- _Given request_
Revise the material from its first line through the line that contains "Advance to next", replacing "BlackBerry" with "Android" and leaving everything else unchanged. Return only those lines.
[BEGIN]
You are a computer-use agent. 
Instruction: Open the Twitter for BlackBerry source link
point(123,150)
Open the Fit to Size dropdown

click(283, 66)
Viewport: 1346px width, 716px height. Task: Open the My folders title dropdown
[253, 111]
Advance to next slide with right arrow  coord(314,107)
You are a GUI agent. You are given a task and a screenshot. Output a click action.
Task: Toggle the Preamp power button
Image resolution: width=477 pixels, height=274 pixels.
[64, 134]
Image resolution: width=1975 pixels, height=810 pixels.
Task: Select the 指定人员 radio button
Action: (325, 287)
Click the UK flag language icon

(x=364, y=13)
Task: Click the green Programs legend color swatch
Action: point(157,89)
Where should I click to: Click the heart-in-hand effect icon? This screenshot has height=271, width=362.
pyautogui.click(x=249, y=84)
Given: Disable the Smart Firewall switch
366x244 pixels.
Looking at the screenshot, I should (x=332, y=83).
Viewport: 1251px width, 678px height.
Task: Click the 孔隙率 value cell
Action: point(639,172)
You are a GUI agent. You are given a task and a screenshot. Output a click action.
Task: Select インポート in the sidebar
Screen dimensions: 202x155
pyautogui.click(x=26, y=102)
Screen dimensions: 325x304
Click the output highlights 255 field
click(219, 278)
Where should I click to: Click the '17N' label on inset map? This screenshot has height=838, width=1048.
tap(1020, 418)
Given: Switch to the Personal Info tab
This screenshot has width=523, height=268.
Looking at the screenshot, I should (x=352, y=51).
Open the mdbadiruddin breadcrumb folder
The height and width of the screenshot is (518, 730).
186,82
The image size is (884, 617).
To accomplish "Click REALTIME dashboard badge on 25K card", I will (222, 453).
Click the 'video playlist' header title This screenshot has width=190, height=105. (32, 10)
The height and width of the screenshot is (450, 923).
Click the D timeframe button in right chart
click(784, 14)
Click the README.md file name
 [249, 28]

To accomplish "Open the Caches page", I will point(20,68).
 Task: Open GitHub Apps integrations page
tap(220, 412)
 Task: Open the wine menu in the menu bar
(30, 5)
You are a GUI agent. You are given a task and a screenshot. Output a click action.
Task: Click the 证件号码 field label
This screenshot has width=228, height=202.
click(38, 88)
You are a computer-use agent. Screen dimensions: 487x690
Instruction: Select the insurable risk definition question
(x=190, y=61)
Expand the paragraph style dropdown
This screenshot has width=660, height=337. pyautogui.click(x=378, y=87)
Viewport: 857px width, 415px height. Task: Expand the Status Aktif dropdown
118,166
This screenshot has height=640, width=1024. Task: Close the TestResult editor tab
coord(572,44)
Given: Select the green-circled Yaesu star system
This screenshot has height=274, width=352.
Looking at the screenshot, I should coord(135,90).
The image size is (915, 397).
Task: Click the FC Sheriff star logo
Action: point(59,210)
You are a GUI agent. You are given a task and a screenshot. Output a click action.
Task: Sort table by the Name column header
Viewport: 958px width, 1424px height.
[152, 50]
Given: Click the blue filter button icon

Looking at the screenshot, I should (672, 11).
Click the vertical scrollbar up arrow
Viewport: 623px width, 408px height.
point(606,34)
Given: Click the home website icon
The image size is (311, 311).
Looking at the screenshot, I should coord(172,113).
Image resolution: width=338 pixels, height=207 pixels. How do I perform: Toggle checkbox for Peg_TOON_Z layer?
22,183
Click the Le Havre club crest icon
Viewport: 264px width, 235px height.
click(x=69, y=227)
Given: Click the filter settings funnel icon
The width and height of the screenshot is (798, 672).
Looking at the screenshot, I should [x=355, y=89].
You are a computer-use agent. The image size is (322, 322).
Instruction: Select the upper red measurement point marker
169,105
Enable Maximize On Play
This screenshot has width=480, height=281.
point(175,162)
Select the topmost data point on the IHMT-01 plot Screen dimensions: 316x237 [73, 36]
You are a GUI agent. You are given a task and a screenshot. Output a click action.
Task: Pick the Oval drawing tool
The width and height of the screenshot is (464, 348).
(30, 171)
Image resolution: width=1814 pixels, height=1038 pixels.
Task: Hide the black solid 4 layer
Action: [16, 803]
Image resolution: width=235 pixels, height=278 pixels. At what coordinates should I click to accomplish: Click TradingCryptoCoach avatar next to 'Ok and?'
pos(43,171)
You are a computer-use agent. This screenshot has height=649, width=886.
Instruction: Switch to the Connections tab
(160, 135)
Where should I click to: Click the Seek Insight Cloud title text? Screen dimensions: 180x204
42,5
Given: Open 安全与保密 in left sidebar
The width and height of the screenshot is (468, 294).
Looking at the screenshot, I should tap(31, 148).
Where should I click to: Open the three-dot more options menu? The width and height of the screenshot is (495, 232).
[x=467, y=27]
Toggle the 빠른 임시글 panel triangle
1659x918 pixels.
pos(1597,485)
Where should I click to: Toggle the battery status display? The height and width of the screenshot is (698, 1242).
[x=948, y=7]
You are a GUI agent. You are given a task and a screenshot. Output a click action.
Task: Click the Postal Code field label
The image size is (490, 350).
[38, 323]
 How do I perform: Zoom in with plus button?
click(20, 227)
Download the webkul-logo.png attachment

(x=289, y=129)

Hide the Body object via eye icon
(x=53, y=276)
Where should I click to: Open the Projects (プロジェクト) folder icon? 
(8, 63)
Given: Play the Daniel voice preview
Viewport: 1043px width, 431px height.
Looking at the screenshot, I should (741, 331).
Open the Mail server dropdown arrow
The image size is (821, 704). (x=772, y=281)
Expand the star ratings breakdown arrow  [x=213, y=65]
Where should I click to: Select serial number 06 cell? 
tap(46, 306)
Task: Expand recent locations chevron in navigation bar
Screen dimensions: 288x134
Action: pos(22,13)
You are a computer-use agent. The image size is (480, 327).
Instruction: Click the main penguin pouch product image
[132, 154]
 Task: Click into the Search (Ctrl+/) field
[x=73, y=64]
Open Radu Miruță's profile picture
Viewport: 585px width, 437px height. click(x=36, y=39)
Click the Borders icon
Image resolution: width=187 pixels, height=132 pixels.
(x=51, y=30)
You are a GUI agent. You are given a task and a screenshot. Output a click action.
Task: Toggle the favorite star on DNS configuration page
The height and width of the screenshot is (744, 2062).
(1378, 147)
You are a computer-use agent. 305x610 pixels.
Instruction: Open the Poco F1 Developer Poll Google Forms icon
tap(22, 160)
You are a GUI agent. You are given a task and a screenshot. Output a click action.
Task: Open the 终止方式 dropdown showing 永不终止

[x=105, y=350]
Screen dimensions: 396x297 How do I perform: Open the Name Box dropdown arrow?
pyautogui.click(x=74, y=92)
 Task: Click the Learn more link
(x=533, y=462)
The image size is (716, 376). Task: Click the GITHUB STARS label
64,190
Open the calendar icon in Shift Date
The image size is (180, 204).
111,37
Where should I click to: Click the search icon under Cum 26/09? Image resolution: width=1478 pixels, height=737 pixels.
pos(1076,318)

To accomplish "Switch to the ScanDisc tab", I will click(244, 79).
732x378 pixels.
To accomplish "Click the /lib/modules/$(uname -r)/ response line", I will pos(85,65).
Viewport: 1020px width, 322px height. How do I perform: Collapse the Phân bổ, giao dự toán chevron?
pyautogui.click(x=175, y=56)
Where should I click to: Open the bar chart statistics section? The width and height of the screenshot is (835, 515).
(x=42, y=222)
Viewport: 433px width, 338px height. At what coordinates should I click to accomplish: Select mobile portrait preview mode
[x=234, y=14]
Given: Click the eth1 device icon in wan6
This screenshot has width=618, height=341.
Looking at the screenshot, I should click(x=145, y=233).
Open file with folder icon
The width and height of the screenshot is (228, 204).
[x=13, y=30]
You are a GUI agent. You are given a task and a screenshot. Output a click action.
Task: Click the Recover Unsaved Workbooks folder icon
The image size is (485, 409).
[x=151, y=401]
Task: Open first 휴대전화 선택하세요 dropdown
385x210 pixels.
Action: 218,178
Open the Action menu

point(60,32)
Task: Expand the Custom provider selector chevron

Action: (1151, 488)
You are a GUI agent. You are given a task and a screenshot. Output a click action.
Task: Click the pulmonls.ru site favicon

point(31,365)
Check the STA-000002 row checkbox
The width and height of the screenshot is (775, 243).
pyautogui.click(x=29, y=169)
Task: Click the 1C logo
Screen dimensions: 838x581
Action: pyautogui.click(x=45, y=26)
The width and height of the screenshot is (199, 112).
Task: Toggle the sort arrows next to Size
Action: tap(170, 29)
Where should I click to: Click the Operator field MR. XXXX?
[END]
- _Result_
You are a computer-use agent. 
Instruction: Open the Twitter for Android source link
point(123,150)
Open the Fit to Size dropdown

click(283, 66)
Viewport: 1346px width, 716px height. Task: Open the My folders title dropdown
[253, 111]
Advance to next slide with right arrow  coord(314,107)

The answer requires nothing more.